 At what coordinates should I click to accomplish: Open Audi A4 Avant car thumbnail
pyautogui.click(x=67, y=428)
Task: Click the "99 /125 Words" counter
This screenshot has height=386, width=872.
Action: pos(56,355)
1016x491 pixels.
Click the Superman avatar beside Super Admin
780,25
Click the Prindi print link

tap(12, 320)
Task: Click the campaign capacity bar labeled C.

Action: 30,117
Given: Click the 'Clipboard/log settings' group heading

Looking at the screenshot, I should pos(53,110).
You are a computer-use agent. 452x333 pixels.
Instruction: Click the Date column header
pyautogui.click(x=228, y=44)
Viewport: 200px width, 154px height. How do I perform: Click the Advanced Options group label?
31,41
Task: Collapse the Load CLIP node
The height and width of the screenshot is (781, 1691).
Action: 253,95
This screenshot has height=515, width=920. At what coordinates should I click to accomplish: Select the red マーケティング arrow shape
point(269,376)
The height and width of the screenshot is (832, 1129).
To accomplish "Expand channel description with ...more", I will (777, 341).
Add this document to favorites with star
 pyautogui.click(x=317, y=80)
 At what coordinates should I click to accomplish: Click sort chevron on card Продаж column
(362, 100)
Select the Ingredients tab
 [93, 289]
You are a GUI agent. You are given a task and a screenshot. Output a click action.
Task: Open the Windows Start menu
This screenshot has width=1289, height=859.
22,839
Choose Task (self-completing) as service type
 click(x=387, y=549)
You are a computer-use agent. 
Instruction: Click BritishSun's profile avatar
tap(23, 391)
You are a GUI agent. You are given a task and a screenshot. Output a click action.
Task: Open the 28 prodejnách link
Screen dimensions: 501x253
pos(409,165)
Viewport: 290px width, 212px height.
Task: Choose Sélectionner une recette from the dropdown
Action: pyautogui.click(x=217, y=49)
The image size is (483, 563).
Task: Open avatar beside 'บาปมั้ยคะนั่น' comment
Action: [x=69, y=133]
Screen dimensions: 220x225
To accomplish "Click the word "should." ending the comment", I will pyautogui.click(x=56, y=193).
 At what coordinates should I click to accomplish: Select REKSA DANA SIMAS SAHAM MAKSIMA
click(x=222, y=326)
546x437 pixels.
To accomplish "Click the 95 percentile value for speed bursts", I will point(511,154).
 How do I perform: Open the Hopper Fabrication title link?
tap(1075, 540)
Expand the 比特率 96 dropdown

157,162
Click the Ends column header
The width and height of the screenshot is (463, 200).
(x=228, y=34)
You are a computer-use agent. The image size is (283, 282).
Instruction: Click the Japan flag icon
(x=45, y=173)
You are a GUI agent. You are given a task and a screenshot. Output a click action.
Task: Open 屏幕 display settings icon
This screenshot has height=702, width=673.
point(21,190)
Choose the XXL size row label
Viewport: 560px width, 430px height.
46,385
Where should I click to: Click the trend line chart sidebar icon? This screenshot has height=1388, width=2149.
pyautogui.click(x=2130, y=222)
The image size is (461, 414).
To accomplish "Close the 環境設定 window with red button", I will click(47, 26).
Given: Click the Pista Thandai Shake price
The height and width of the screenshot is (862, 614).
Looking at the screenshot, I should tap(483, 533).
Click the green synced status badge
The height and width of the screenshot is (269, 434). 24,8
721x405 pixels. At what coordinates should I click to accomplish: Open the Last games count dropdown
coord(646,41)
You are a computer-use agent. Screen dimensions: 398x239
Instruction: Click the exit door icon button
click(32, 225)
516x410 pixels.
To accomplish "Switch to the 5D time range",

----------------

WORK ITEM – Each record above must be restated in full, word for word.

ANSWER BOX –
 At what coordinates should I click to accomplish: Open Audi A4 Avant car thumbnail
pyautogui.click(x=67, y=428)
Task: Click the "99 /125 Words" counter
This screenshot has height=386, width=872.
Action: pos(56,355)
1016x491 pixels.
Click the Superman avatar beside Super Admin
780,25
Click the Prindi print link

tap(12, 320)
Task: Click the campaign capacity bar labeled C.

Action: 30,117
Given: Click the 'Clipboard/log settings' group heading

Looking at the screenshot, I should pos(53,110).
You are a computer-use agent. 452x333 pixels.
Instruction: Click the Date column header
pyautogui.click(x=228, y=44)
Viewport: 200px width, 154px height. How do I perform: Click the Advanced Options group label?
31,41
Task: Collapse the Load CLIP node
The height and width of the screenshot is (781, 1691).
Action: 253,95
This screenshot has height=515, width=920. At what coordinates should I click to accomplish: Select the red マーケティング arrow shape
point(269,376)
The height and width of the screenshot is (832, 1129).
To accomplish "Expand channel description with ...more", I will (777, 341).
Add this document to favorites with star
 pyautogui.click(x=317, y=80)
 At what coordinates should I click to accomplish: Click sort chevron on card Продаж column
(362, 100)
Select the Ingredients tab
 [93, 289]
You are a GUI agent. You are given a task and a screenshot. Output a click action.
Task: Open the Windows Start menu
This screenshot has width=1289, height=859.
22,839
Choose Task (self-completing) as service type
 click(x=387, y=549)
You are a computer-use agent. 
Instruction: Click BritishSun's profile avatar
tap(23, 391)
You are a GUI agent. You are given a task and a screenshot. Output a click action.
Task: Open the 28 prodejnách link
Screen dimensions: 501x253
pos(409,165)
Viewport: 290px width, 212px height.
Task: Choose Sélectionner une recette from the dropdown
Action: pyautogui.click(x=217, y=49)
The image size is (483, 563).
Task: Open avatar beside 'บาปมั้ยคะนั่น' comment
Action: [x=69, y=133]
Screen dimensions: 220x225
To accomplish "Click the word "should." ending the comment", I will pyautogui.click(x=56, y=193).
 At what coordinates should I click to accomplish: Select REKSA DANA SIMAS SAHAM MAKSIMA
click(x=222, y=326)
546x437 pixels.
To accomplish "Click the 95 percentile value for speed bursts", I will point(511,154).
 How do I perform: Open the Hopper Fabrication title link?
tap(1075, 540)
Expand the 比特率 96 dropdown

157,162
Click the Ends column header
The width and height of the screenshot is (463, 200).
(x=228, y=34)
You are a computer-use agent. The image size is (283, 282).
Instruction: Click the Japan flag icon
(x=45, y=173)
You are a GUI agent. You are given a task and a screenshot. Output a click action.
Task: Open 屏幕 display settings icon
This screenshot has height=702, width=673.
point(21,190)
Choose the XXL size row label
Viewport: 560px width, 430px height.
46,385
Where should I click to: Click the trend line chart sidebar icon? This screenshot has height=1388, width=2149.
pyautogui.click(x=2130, y=222)
The image size is (461, 414).
To accomplish "Close the 環境設定 window with red button", I will click(47, 26).
Given: Click the Pista Thandai Shake price
The height and width of the screenshot is (862, 614).
Looking at the screenshot, I should tap(483, 533).
Click the green synced status badge
The height and width of the screenshot is (269, 434). 24,8
721x405 pixels. At what coordinates should I click to accomplish: Open the Last games count dropdown
coord(646,41)
You are a computer-use agent. Screen dimensions: 398x239
Instruction: Click the exit door icon button
click(32, 225)
516x410 pixels.
To accomplish "Switch to the 5D time range",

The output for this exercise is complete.